Eu entrei na política aos 9 anos porque gostava do Darcy Ribeiro. Até hoje, andando de barca ou de ônibus, eu converso com as pessoas e vejo que os problemas que ele enfrentava ainda não foram resolvidos, levando o Brasil e, especialmente, o Rio de Janeiro, a esta situação de verdadeiro caos. Contra isso, sigo em busca de ser parte da mudança que tanto necessitamos e queremos. E ela depende do esforço de cada um de nós.

A Assembleia Legislativa vive um quadro vergonhoso. Hoje é mais fácil ler sobre ela nas páginas policiais do que nas colunas de política. Precisamos de ações para tirar o estado do buraco e leve solução para a vida de quem mais necessita. Para isso, temos que estabelecer uma nova maioria, formada por pessoas sérias, comprometidas com o povo, e não com esquemas inescrupulosos e corruptos.

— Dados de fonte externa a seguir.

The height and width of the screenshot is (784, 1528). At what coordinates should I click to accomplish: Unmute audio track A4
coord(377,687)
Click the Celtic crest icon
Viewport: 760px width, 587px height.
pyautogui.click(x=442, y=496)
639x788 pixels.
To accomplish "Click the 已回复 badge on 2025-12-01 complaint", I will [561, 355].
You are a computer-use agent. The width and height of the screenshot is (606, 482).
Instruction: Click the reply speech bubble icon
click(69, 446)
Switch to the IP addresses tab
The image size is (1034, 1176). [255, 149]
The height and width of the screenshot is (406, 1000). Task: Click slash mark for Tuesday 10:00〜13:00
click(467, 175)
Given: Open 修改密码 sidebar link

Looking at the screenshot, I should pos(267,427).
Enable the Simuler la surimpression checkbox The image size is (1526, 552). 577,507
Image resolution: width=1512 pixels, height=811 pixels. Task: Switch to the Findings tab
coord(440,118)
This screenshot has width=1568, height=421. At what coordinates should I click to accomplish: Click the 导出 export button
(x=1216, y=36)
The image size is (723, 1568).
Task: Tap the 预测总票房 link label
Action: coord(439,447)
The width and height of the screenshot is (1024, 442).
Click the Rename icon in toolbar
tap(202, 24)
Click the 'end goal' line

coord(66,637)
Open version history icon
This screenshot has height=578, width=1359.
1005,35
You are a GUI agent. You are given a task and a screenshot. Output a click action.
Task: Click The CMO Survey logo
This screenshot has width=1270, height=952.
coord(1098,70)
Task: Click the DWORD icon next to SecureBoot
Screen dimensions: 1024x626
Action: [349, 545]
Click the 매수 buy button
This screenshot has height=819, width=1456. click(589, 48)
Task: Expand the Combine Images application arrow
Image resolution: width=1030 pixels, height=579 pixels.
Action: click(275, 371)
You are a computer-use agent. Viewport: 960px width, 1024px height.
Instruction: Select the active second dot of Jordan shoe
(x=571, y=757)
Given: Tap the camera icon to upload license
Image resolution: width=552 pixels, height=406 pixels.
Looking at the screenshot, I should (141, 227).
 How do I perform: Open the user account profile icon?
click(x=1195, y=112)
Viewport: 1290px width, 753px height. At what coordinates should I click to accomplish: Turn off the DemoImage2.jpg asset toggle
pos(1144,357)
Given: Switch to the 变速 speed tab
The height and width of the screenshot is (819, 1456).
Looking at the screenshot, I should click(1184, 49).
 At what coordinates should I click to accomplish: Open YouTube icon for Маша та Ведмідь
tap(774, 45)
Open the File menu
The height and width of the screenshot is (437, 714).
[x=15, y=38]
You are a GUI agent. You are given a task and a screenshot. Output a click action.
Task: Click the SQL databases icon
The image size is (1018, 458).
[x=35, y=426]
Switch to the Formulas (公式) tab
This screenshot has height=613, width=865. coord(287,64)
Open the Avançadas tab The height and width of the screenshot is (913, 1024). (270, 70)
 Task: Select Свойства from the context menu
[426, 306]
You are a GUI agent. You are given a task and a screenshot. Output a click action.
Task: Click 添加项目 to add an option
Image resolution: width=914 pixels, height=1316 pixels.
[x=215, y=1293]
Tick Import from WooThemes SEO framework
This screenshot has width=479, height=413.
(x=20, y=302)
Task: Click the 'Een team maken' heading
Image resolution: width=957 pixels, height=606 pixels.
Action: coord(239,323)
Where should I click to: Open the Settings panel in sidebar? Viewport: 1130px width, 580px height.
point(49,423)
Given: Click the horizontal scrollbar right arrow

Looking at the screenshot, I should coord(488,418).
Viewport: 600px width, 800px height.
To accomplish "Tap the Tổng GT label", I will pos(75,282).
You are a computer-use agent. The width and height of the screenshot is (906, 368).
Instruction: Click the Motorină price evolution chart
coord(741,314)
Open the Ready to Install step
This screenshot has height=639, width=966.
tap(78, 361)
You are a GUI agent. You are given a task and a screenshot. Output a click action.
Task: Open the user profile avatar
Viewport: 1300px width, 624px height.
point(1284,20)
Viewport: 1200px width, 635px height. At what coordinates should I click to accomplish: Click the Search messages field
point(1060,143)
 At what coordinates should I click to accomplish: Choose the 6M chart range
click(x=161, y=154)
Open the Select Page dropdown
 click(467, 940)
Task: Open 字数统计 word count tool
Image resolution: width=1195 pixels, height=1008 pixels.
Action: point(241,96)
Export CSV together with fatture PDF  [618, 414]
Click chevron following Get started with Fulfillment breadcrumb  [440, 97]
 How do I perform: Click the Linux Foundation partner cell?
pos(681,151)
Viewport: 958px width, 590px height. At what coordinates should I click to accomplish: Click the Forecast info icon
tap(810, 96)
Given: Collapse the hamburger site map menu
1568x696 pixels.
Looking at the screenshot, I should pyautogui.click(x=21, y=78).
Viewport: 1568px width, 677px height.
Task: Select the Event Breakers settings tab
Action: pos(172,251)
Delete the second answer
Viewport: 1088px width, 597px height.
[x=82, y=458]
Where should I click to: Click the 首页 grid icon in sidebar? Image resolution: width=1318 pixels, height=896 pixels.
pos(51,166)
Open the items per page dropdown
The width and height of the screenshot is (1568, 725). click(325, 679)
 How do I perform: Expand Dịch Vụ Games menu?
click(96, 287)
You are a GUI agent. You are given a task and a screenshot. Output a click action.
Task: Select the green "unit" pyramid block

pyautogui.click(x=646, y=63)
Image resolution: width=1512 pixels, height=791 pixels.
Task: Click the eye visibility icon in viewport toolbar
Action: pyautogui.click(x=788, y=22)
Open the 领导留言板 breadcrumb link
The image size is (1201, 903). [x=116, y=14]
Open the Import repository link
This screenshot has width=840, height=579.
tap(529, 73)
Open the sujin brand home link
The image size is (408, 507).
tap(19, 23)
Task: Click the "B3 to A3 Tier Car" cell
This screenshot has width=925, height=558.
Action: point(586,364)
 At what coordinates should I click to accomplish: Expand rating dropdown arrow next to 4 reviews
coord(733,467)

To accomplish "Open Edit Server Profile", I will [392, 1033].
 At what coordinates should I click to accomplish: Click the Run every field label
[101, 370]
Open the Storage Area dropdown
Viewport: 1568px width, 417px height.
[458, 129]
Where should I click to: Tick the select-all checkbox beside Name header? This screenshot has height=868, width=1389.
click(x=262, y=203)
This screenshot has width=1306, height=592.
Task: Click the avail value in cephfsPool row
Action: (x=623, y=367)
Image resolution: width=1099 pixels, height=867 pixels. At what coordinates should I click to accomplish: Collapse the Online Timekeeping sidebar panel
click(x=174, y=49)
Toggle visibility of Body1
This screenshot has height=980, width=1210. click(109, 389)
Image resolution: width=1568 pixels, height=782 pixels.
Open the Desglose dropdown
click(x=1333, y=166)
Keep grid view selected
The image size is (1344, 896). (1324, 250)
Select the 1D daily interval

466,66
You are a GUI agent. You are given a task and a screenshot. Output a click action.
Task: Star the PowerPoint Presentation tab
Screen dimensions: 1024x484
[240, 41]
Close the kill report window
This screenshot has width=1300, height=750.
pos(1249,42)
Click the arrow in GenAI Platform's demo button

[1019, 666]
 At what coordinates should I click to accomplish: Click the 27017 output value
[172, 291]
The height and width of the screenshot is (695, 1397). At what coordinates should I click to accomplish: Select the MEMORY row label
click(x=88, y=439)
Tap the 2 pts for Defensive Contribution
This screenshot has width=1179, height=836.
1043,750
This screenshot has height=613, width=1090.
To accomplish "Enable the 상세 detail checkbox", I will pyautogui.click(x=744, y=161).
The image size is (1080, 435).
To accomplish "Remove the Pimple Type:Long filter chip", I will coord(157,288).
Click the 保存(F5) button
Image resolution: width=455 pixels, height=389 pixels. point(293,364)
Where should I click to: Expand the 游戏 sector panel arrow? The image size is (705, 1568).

Eu vou manter a coerência com a minha formação ética e política. É uma pena que a gente tenha chegado ao ponto em que, fazer o certo, seja considerado fazer diferente. Mas é exatamente a isso que me proponho: fazer diferente do que tem sido feito por políticos tradicionais. Vamos construir um mandato colaborativo, no qual o eleitor tem voz e vez. Só quem pode dizer o que é de fato relevante é a população. Vamos convidar o eleitor a participar e garantir a ele os instrumentos necessários para isso.